*DESCRIPTION OF THE TASK:* Print, exactly as written, the line in the entries below that contains "Task: Go to 政策法规 menu item" and every line after it up to and including the last. Omit pictures.

*RECORD EXTRACTS:*
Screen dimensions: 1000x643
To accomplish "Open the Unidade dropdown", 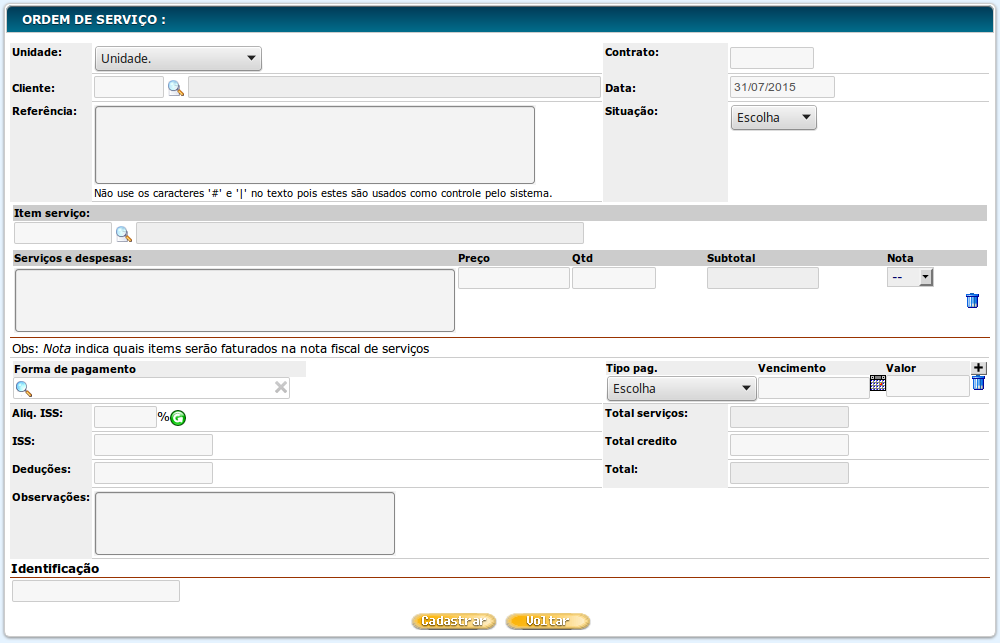I will (178, 59).
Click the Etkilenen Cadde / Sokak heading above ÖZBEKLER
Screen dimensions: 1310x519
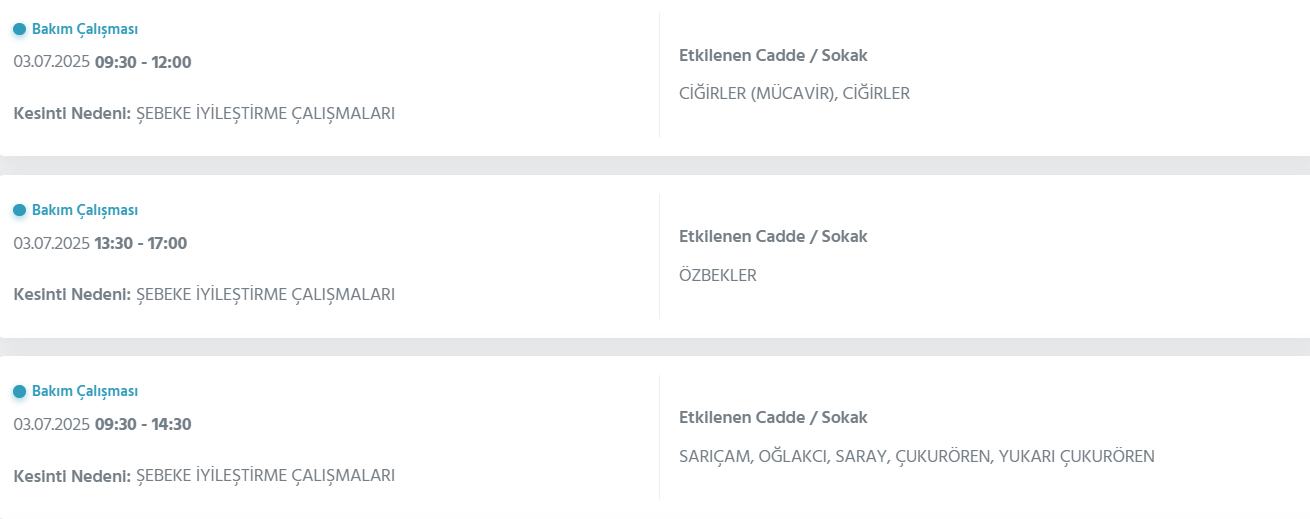[x=773, y=236]
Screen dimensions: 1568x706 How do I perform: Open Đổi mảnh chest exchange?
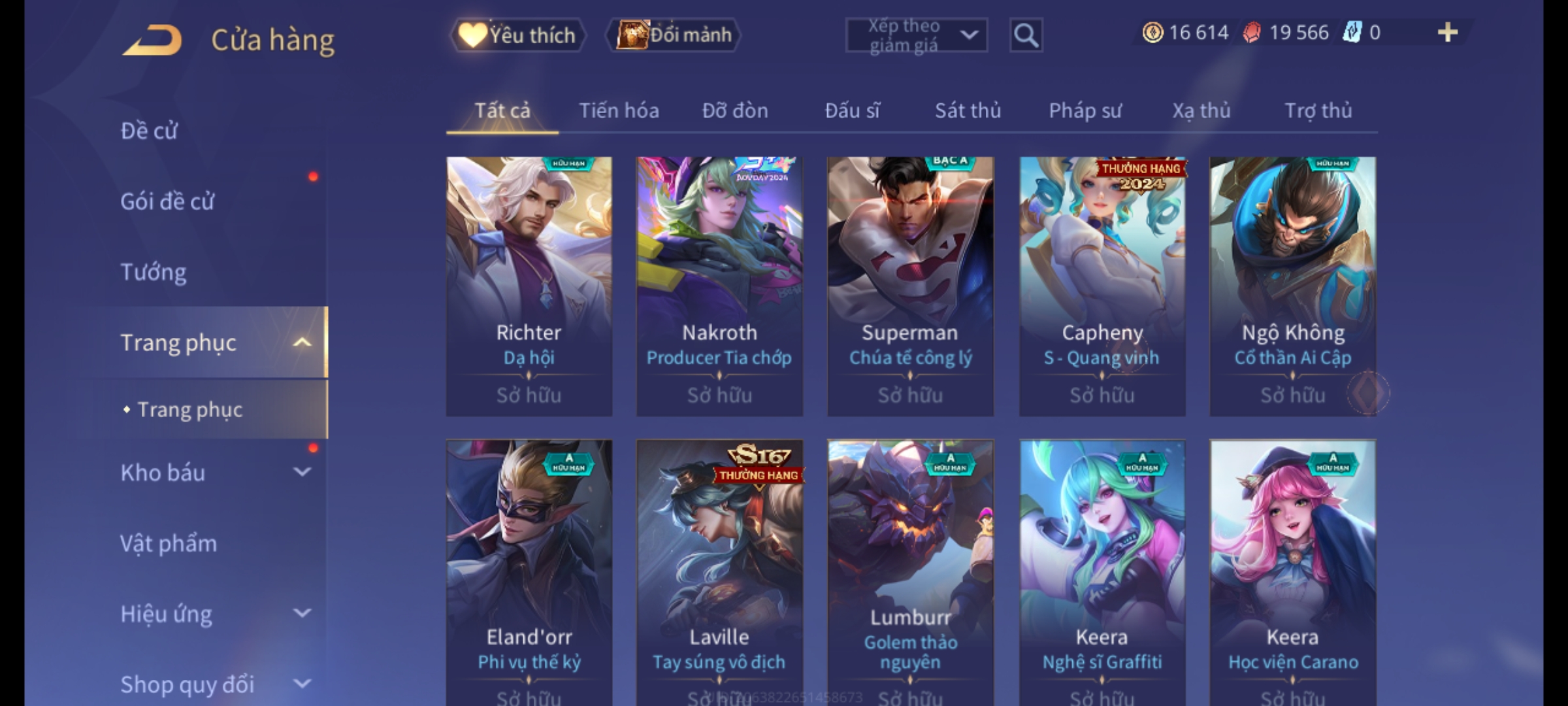tap(674, 35)
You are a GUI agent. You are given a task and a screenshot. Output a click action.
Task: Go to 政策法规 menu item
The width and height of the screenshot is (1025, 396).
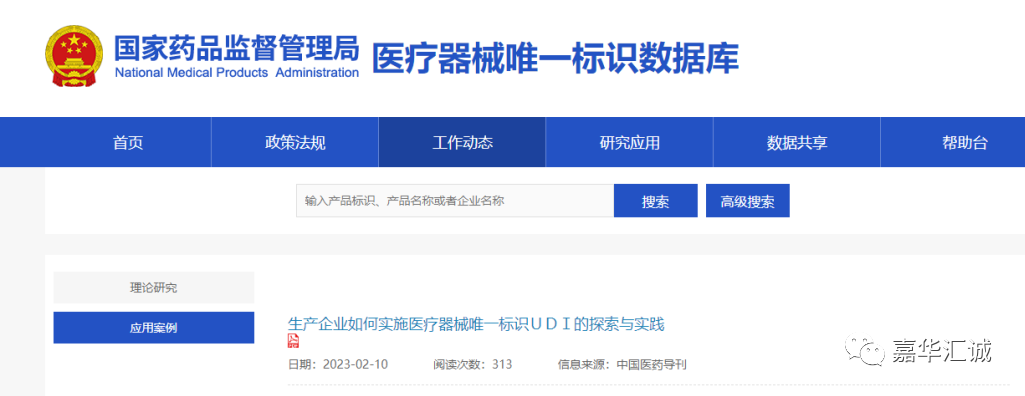tap(295, 142)
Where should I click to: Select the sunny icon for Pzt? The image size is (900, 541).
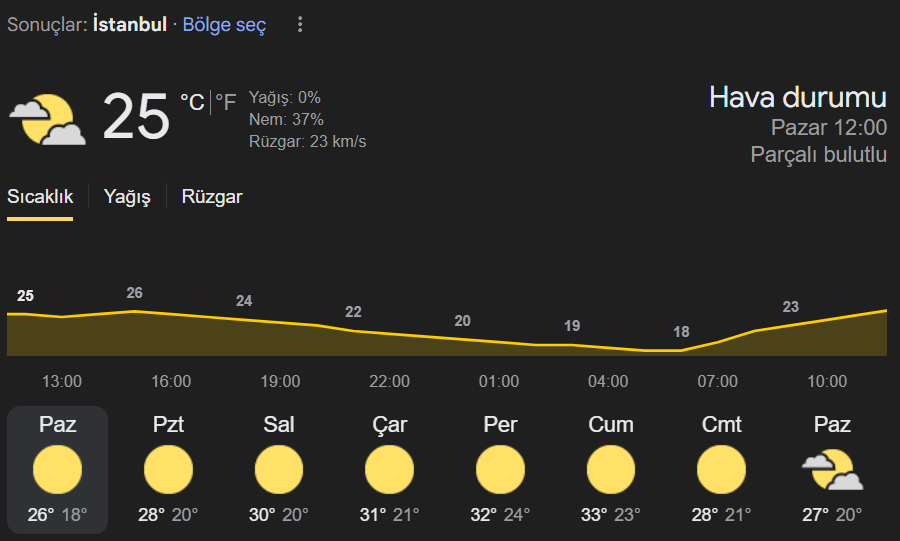pyautogui.click(x=168, y=470)
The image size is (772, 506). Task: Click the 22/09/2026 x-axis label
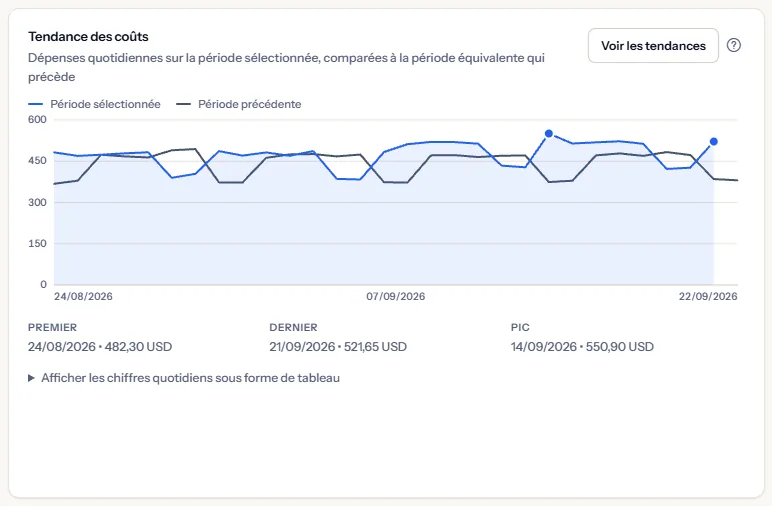click(x=708, y=296)
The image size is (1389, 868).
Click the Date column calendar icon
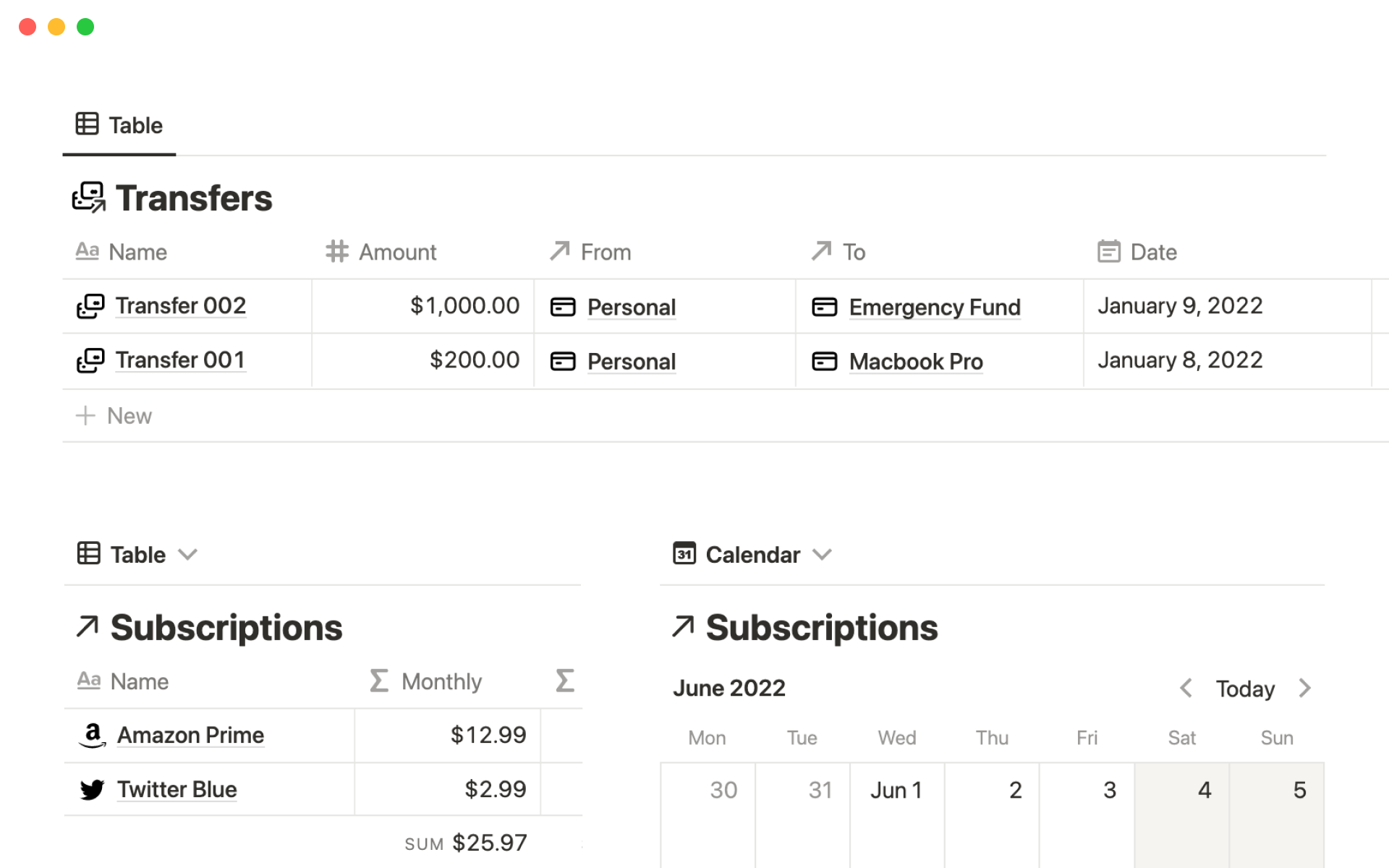[1108, 252]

*ANSWER AREA:*
Task: Go to 政策法规 menu item
The width and height of the screenshot is (1025, 396).
tap(295, 142)
Where should I click to: Select the sunny icon for Pzt? The image size is (900, 541).
pyautogui.click(x=168, y=470)
The image size is (772, 506). Task: Click the 22/09/2026 x-axis label
click(x=708, y=296)
The image size is (1389, 868).
Click the Date column calendar icon
[1108, 252]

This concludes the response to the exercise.